Expected Agent Behavior (The "ReAct" Loop)

If built correctly, your console output should show the agent taking multiple distinct steps, dynamically switching tools as it learns new information:

  1. Thought: I need to find out who is leading Project Phoenix.
  2. Action: search_company_directory("Project Phoenix lead")
  3. Observation: "Project Phoenix is led by Sarah Jenkins."

  4. Thought: Now I know the employee is Sarah Jenkins. I need to find out how many PTO days she has left.

  5. Action: get_pto_balance("Sarah Jenkins")
  6. Observation: 14

  7. Thought: Sarah has 14 PTO days. I need to calculate the payout value if her daily rate is $350. I will multiply 14 by 350.

  8. Action: multiply(a=14, b=350)
  9. Observation: 4900

  10. Final Answer: The employee leading Project Phoenix is Sarah Jenkins. She has 14 PTO days remaining, and the total payout value for those days is $4,900.

Tool Descriptions Matter!

If your agent gets confused about which tool to use, check your tool docstrings. The LLM relies either entirely on the docstring (e.g., """Use this tool to find an employee's remaining vacation days.""") or a description provided in the tool decorator (e.g. @tool("calculator", description="Performs arithmetic calculations. Use this for any math problems.")) to decide if a tool is appropriate for the current step. Write clear, descriptive instructions for each tool!

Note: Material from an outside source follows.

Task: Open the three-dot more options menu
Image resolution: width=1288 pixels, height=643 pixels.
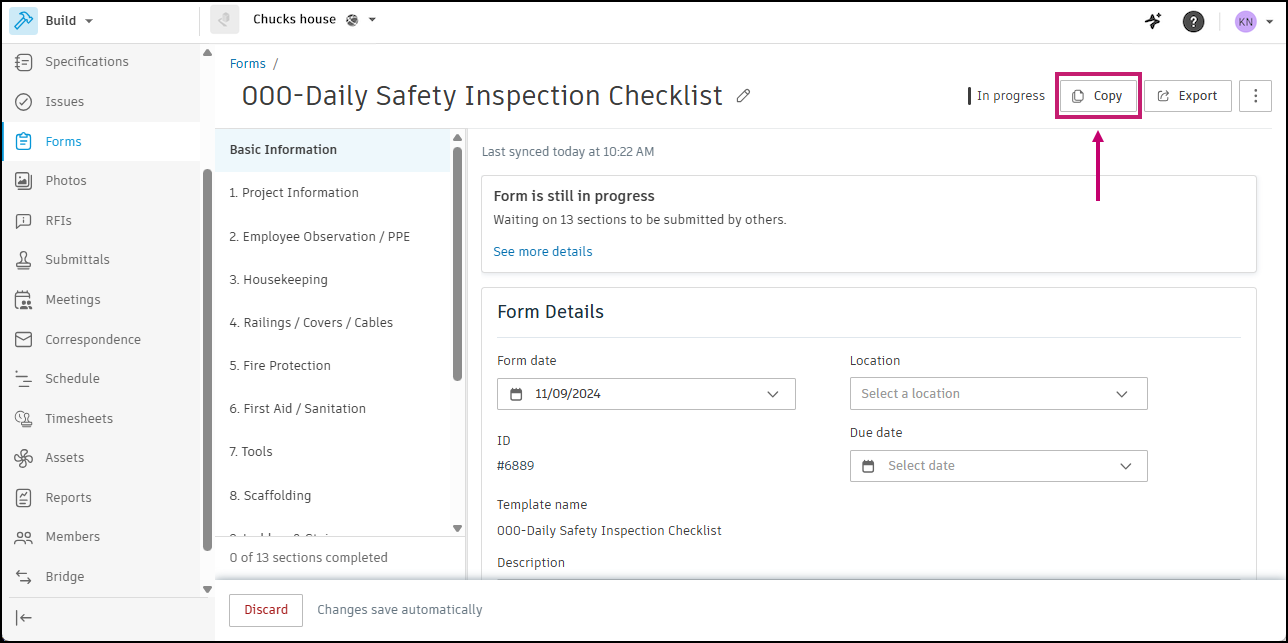Action: tap(1255, 96)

Challenge: Structured Output

Try to get the agent to return a structured JSON response at the end, rather than a plain text answer. Hint: look at the langchain documentation for how to specify a structured output format.

Challenge: Try Community Tools

Experiment with adding a community-managed tool, for example see some here: https://medium.com/@vamshiginna1606/langchain-tools-5-langchain-tools-every-llm-developer-should-know-ad698f06dcb5.

Challenge: Streaming

Update your agent code to enable streaming responses from the LLM. This will allow you to see the agent's thought process and tool calls in real-time as it works through the problem. Check out the LangChain documentation for how to enable streaming with your LLM.